ATR mutations are most frequently found in endometrial carcinoma (~12.1%), followed by melanoma (~11.7%) and bladder cancer (~7.5%). ATR deep deletions are very rare and found in a minority of mesothelioma (~1.2%) and squamous-cell lung cancer (~0.4%). A further common genetic alteration is ATR amplification that is found in about 10.1% of lung squamous-cell carcinoma, ~6.6% of esophageal cancer, ~5.7% of head and neck carcinomas and a minority of other cancer cases (Supplementary Figure 2) (23).

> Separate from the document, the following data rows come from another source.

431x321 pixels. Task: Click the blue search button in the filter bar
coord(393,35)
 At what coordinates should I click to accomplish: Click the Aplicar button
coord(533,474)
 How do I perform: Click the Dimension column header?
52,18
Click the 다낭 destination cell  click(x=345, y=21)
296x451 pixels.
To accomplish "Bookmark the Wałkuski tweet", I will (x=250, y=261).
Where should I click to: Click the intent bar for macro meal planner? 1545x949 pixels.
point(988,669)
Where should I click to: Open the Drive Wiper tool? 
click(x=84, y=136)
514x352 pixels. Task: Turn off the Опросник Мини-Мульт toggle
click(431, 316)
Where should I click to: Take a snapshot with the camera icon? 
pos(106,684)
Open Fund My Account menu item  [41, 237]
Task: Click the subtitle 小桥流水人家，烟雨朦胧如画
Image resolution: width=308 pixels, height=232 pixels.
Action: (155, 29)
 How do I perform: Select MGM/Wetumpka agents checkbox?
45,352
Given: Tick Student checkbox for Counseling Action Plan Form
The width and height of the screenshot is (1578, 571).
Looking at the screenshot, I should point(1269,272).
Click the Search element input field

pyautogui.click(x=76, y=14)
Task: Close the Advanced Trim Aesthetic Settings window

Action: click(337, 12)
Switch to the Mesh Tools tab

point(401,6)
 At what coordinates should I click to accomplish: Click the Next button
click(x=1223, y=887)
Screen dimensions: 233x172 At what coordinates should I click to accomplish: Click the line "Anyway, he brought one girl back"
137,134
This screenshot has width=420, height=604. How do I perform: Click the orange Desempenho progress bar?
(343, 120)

In endometrial cancer, Zighelboim et al. have found ATR mutations to be associated with microsatellite instability (49). In the study by Zighelboim et al., multivariate analysis revealed a significant association between ATR mutations and poor OS (HR = 3.88; 95% CI, 1.64 to 9.18; P = .002) as well as poor DFS (HR = 4.29; 95% CI, 1.48 to 12.45; P = .007) (49). Another study by the same group however found no significant association between ATR mutations and OS (HR 1.16; 95% CI, 0.58–2.32; p=0.68) or DFS (HR 0.61; 95%CI, 0.25–1.50; p=0.28) in endometrial cancer (49). Li et al. showed that inhibition of the ATR-CHK1 pathway using the small molecule inhibitor WYC0209 sensitized bladder cancer cells to cisplatin (50). Similarly, inhibition of ATR by siRNA significantly increased the level of cisplatin-DNA adducts in bladder cancer cells (51). Sun et al. showed that inhibition of ATR downregulates PD-L1 and sensitizes various cancer cells to CD8+ T cell-mediated killing, including lung A549, cervical Hela and breast MDA-MB-231 cells (52). The study further showed that DNA-damaging agents result in an induction of PD-L1 expression on tumor cells, and this was prevented by depletion or pharmacological inhibition of ATR. Inhibition of ATR resulted in destabilization of PD-L1 in a proteasome-dependent manner, attenuation of the interaction of PD-L1/PD-1 and sensitization of cancer cells to T-cell mediated killing (52).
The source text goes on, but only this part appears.